Rufus Pitman texted. He doesn’t think She will last much longer in view of the shock.  I went on with Nigella’s No Knead Black Bread, although I fear I left the salt out. Val telephoned this morning from Moscova, Hastings to condole. He had no idea Prince Philip had done so much for electric frying pans. Memories came flooding back of the Ideal Home Exhibition, which was the supreme gadget show of yesteryear. Advanced Prince Philip would come back from it with, according to his snooty valet, who published a book,  ‘items that might be suitable for a young couple living without staff in a small flat.’ Val wondered if an electric frying pan was the only hope of getting a hot breakfast at Buckingham Palace. No doubt the machine was a menace from the Health and Safety point of view and would nowadays be banned at once.  The Royal couple were lucky to escape electrocution from their bacon and an early demise instead of living to be nearly 100, both of them. Val’s mother was wild for the Ideal Home Exhibition – the crinkle-cut chips machine, the milk frother, the Ritter red cabbage grater – even though all her purchases got the better of her and ended up in the back of a kitchen cupboard. Val had the awful job of trying to clean the Ritter red cabbage grater. It would have been easier in every way to cut up cabbage in the normal way, with a knife.

Edinburgh couldn’t understand why a bottle of whisky was placed in the Queen’s bedroom every evening at Buckingham Palace, although never touched. It turned out it was by order of Queen Victoria 90 years before which nobody had bothered to rescind. The Monarchy survives by endlessly reinventing itself while appearing to remain the same. The King and Queen wanted Princess Elizabeth to marry a chinless wonder from the aristocracy. They were suspicious of Prince Philip. But he was the new blood they needed, rather like Sophie Wessex, someone who knew something about the real world, who had actually had a phase of owning only one suit and no money. The Queen could remain steady, dutiful, unchanging and minimal, which was the perfect foil for Edinburgh to whirl about shaking things up. It was a very odd partnership, if you think about it but I put it on a parr with Her choice of dog. Doesn’t quite add up. Snappy, rude dogs that nip the ankles of visitors. Husband a bit the same. His other great achievement was to be a force for change, a powerful masculine figure, while remaining ‘one step behind’.

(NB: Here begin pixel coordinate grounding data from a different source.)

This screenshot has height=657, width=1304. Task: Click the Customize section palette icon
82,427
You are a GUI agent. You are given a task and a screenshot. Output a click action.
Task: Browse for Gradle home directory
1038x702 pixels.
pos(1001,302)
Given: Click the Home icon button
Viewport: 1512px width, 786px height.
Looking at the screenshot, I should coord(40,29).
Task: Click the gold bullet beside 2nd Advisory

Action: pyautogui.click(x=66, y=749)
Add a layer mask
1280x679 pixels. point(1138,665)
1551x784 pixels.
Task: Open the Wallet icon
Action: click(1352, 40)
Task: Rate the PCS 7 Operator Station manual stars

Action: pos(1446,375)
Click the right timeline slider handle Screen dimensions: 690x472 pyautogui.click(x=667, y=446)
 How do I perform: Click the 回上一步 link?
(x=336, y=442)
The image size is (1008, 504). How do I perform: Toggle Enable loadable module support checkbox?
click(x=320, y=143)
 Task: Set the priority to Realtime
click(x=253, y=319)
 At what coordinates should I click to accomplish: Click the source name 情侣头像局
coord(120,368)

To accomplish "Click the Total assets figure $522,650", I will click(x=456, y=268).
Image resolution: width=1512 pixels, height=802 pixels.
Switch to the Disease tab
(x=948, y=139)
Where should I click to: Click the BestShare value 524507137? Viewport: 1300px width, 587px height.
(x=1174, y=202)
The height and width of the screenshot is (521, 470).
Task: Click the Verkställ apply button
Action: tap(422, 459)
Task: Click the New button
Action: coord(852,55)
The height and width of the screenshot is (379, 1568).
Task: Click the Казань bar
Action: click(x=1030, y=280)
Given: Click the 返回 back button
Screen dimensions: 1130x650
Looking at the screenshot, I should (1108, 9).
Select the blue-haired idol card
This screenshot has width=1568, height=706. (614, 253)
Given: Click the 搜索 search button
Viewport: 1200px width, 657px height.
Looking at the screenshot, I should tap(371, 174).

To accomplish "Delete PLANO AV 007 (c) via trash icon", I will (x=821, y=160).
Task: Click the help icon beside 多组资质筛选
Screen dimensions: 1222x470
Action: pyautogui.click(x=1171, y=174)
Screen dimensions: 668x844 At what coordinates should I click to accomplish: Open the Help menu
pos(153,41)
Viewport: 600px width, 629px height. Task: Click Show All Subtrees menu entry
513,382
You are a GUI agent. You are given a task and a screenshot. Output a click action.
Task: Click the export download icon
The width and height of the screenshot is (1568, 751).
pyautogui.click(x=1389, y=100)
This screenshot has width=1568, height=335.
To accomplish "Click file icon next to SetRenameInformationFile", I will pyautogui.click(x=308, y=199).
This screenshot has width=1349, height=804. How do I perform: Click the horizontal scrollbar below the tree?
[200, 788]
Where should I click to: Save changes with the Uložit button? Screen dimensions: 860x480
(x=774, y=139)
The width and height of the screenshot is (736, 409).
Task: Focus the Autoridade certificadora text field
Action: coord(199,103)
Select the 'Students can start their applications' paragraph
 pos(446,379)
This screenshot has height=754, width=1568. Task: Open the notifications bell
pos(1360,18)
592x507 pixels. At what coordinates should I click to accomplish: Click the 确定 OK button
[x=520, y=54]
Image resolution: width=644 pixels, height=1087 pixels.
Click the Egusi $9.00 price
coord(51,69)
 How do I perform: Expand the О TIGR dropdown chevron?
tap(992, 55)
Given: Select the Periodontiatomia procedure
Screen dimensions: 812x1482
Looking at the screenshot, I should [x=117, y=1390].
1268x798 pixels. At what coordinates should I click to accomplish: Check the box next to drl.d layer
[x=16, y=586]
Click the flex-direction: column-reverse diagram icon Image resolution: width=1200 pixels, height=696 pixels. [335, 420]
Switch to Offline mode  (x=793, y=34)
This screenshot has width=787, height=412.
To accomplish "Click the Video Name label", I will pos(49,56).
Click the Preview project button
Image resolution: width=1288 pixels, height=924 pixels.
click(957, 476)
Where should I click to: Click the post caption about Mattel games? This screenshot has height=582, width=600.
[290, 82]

There have been complaints about the wall-to-wall TV coverage, even though it’s better than the other thing, surely. But those that mock and sneer miss the point. Royalties are more than themselves. For better or worse they are woven into the fabric of our lives. Everybody will feel the tiniest pinch of loss at the death of Edinburgh and blossom, as likely as not, into memories, as Val and I of the Ideal Home Exhibition, but for others it will be something else.